Last week, I told you I was going to dip back into some older posts and reexamine them and see what's changed since they were written.

Rather than allow myself to get all hung up on where to start and how to structure it and all the weird OCD things I tend to get hung up on, I just grabbed the first one that came up when I clicked on the "2011" link.

So today, we're going to talk about this post, in which I was naked. And which, coincidentally, I'm sure, was quite a popular post on this here blog. Until I posted that adorable video of my 3-year old twins trying to break dance, and then went viral with the Patch article, it had been viewed more often than any other post

Perverts, all of you!

In case you're feeling a little tl:dr about going back to that post, "In Which I Share Too Much Information," I'll sum it up here. It's about the time I had my first and only hallucination-style, honest-to-goodness flashback to the scene of my accident, and it was brought on by a moment of sexual abandon with a college boyfriend.

Ahem. So.

I talk about why that stuff happens to people with PTSR: our brains are stuck in trauma loops, frozen at whatever point we landed in the fight-flight-freeze response during our trauma. When we're in that state, we can be triggered back into that response by anything that pushes the boundaries we've set up to protect ourselves from it.

I'd been avoiding heavily emotional experiences since the accident, because they disrupted my carefully-maintained sense of equilibrium. That night, I upset the balance, and what resulted was a very visceral, scary, sudden recollection of something I hadn't remembered before: my first moment of consciousness after I'd been hit, waking up to the voice of an EMT telling me to "Sit tight.

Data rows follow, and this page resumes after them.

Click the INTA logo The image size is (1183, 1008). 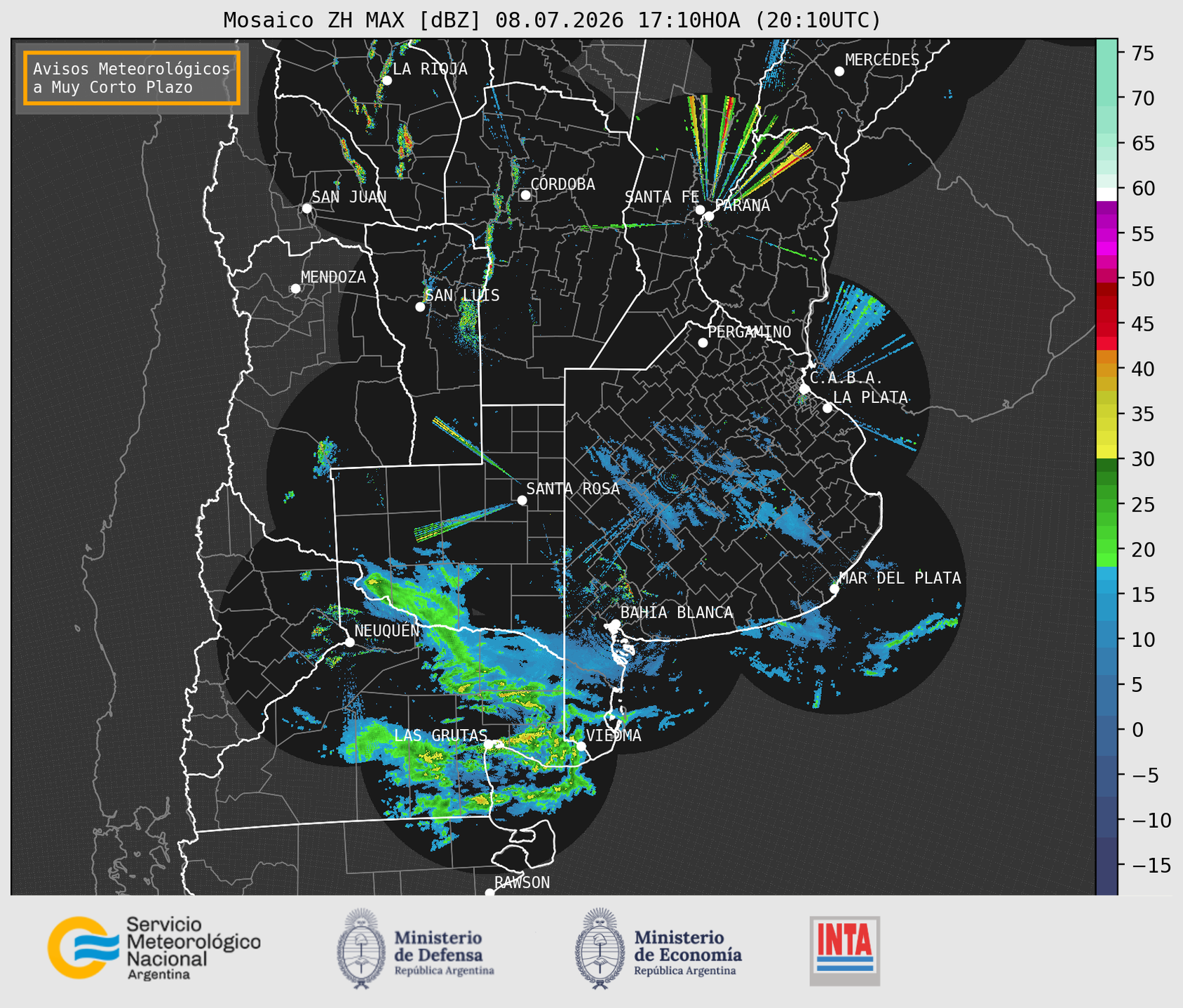tap(845, 951)
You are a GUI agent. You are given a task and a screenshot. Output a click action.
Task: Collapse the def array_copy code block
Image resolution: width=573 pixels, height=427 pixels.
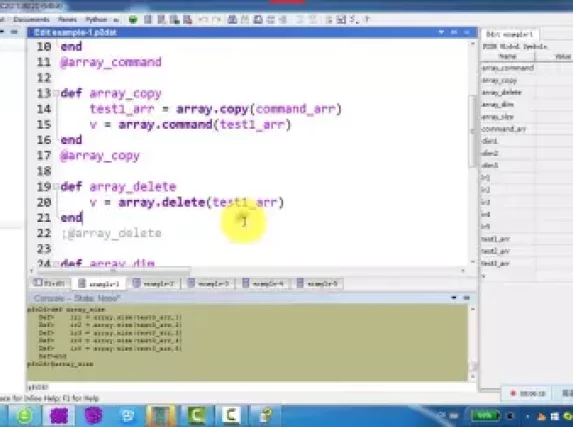coord(56,94)
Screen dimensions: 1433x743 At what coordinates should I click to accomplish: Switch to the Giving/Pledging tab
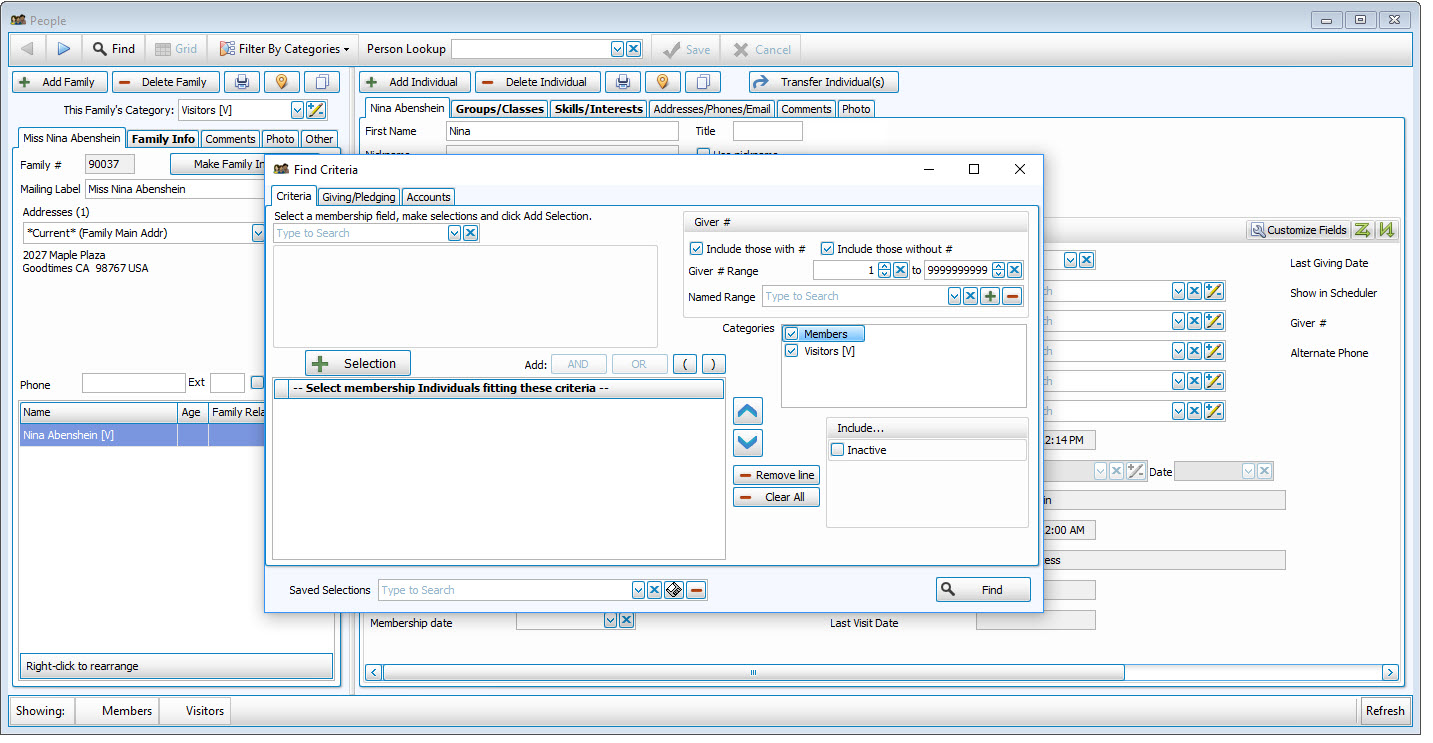(x=358, y=196)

We'll get you out."

After that happened, I pretty much locked down any future transmissions from my reptilian brain, and I never had another flashback. It was just too frightening. I cut myself off from those emotions and devoted my internal energies to keeping things under control.

That, my friends, is what PTSR is: turning parts of your own brain against each other in order to keep things under control.

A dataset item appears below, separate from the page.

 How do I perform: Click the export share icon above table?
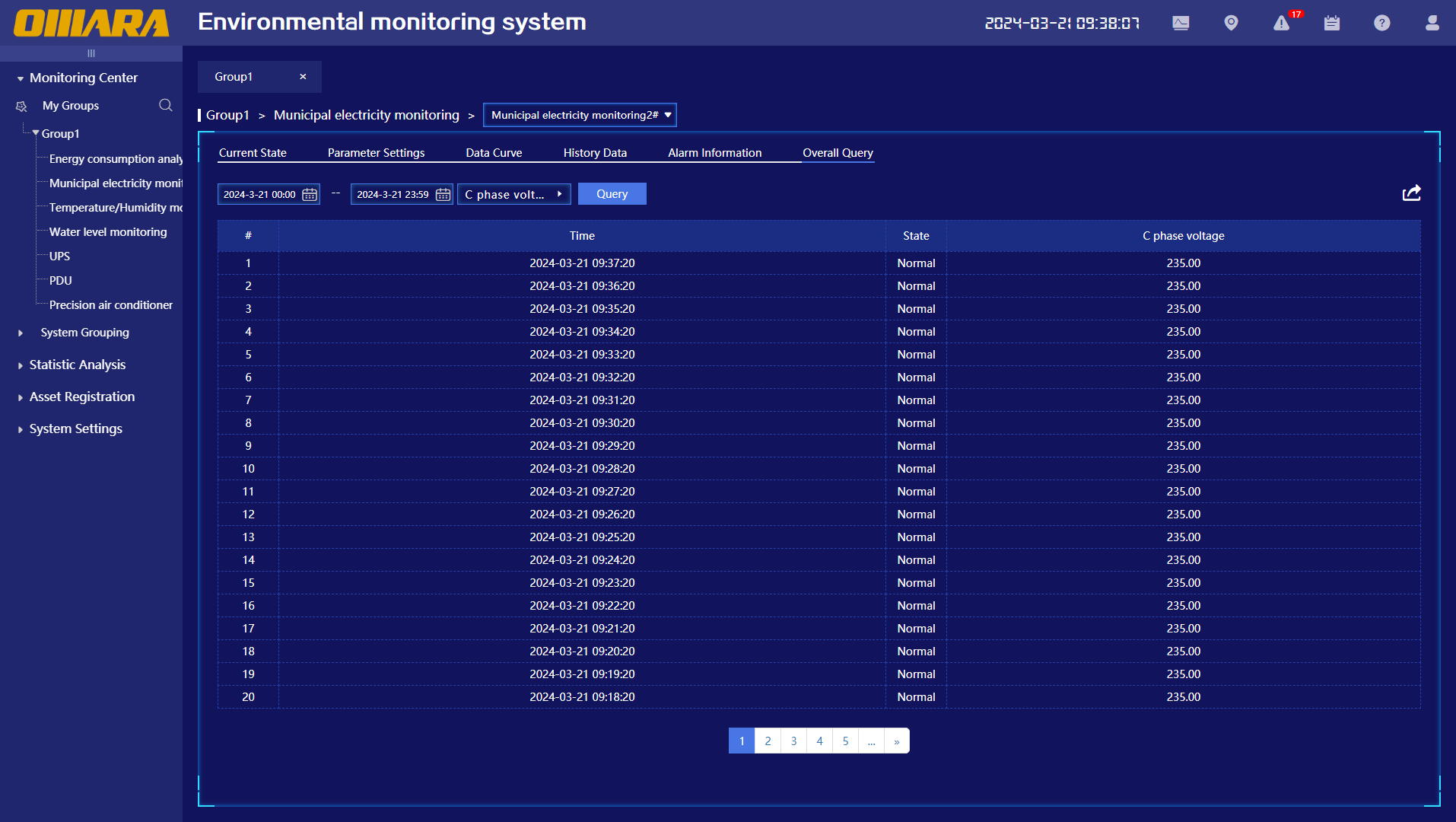tap(1411, 193)
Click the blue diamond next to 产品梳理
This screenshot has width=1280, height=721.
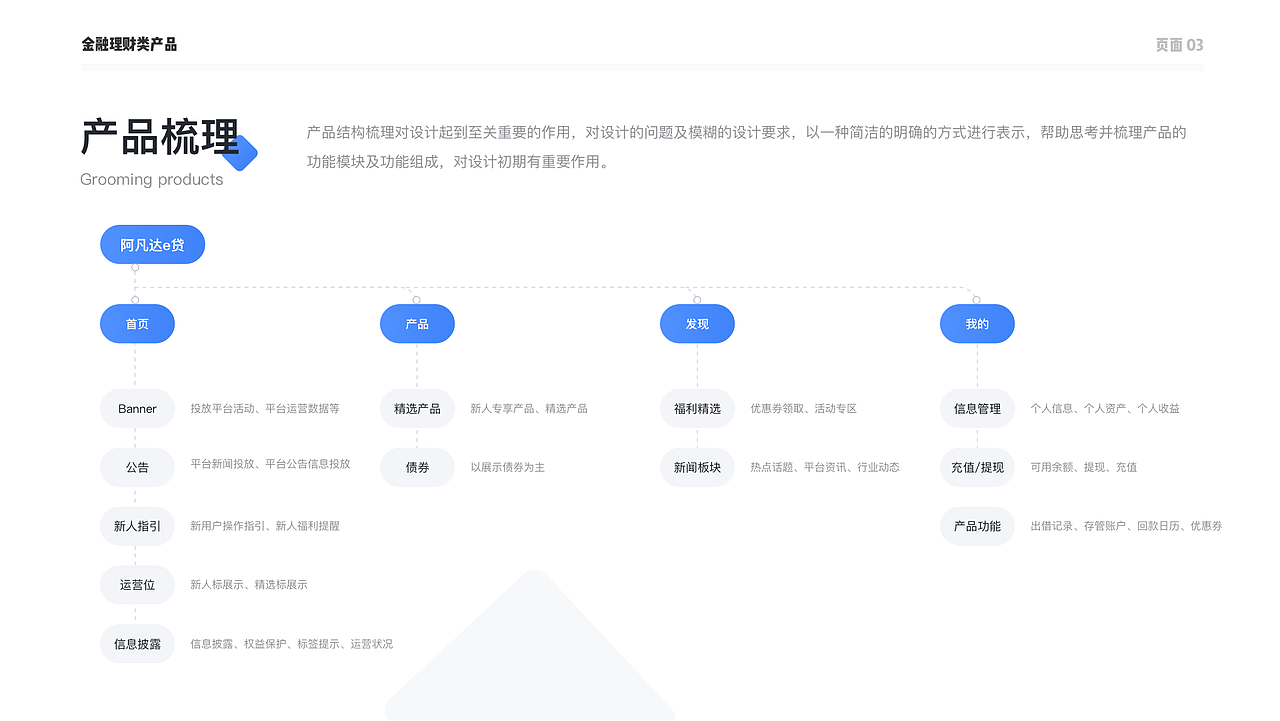(243, 152)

After that time, there were a few-- very few-- moments where I wondered if I might get triggered again (although I didn't know about triggers or trauma loops then; I just thought of them as "moments where something reminded me too much of the accident and I freaked out"). The anniversary date of the accident was difficult for a long time. Occasionally, I'd pass by a car accident on the freeway and get a little anxious and nauseated and struggle to keep my eyes--and thoughts-- away. But nothing ever approached the level of that hallucinatory flashback again.

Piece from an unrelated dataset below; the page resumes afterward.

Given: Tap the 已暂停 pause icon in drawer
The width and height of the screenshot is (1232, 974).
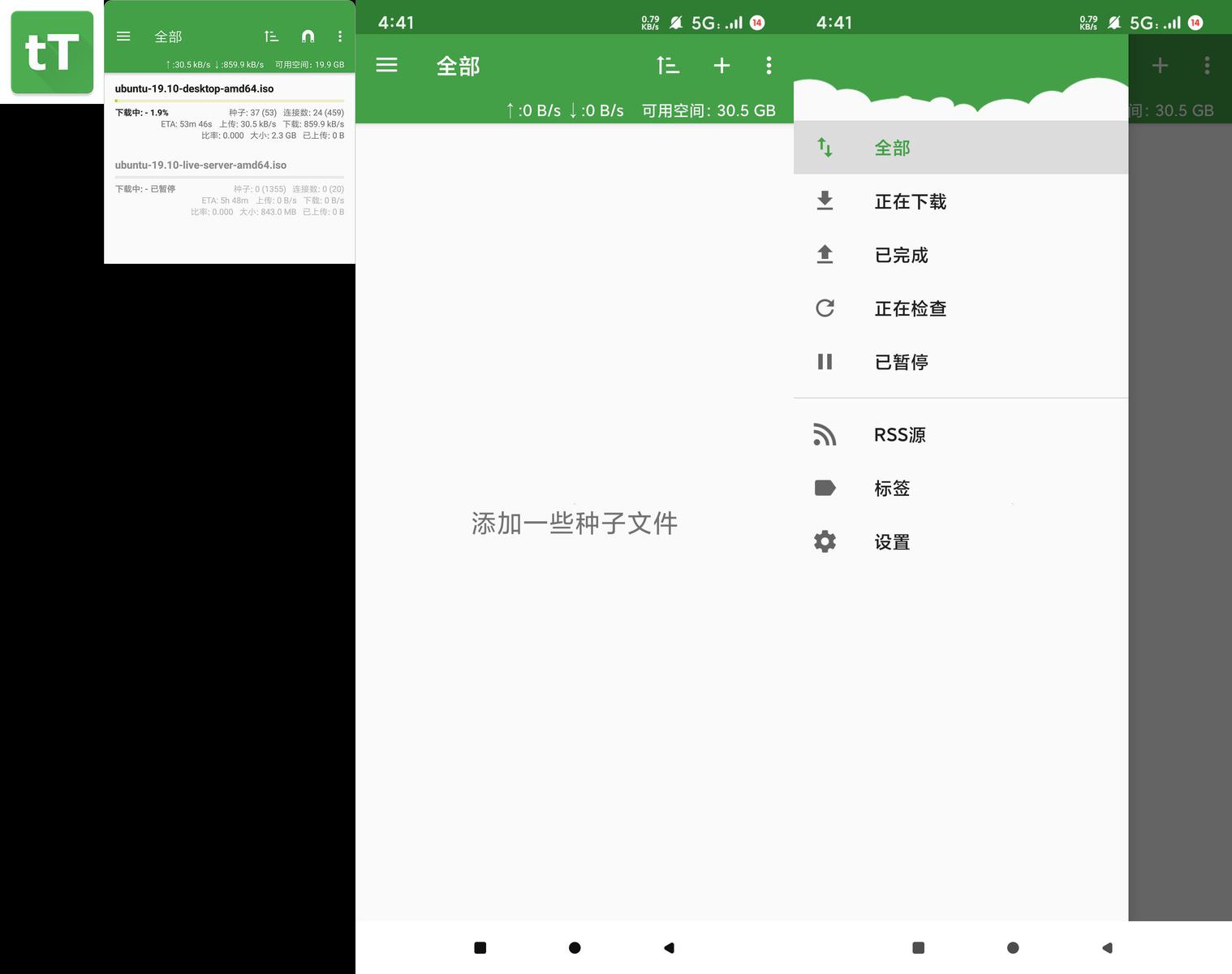Looking at the screenshot, I should 825,362.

After a few more years, in fact, even my old triggers stopped triggering. I've stopped to help at car accidents and performed First Aid without losing my shit (you can take the girl out of the Girl Scouts, but you'll never take the Girl Scout out of the girl). These days, I even forget about the anniversary date of the crash and don't realize it until months later. 

Oh, wow, like right now. It was last month. February 11th. Even with it being much more present in my consciousness now as I write this blog, I still forgot until just this moment. I even wrote a post 2 days before, on the 9th. Huh.

Well. Anyway. Those things lost their hold, which seemed like progress, before I knew what progress actually looked like. It seemed like I was leaving them behind me. What I was actually doing was burying them ever deeper in the closet of my subconscious. Which is really the opposite of leaving something behind you and escaping its clutches for good. 

It's more like this:

And as anyone who has ever seen a cartoon knows, eventually, that door is going to burst open and all that stuff is going to come tumbling down.

So where am I now, with all of this?

Well, I still forget the anniversary date, which seems rather reasonable and healthy, actually. But I have noticed in the last couple of months that I am a LOT closer to a "freak out" than I've been in years. I'm hyper-aware of other cars when I'm driving; I'm having panic attacks over emotional highs and lows; I'm feeling a lot more fear than I've allowed myself to feel in years.

Things are starting to remind me uncomfortably strongly of the accident again, and my body is reacting. The other night, we were watching a TV show where a character had been in a car accident and he woke up to a voice coming from off-camera, saying, "Don't worry, just hang on, we'll get you out."

My palms are sweating just typing that out. It was a jolt, to say the least.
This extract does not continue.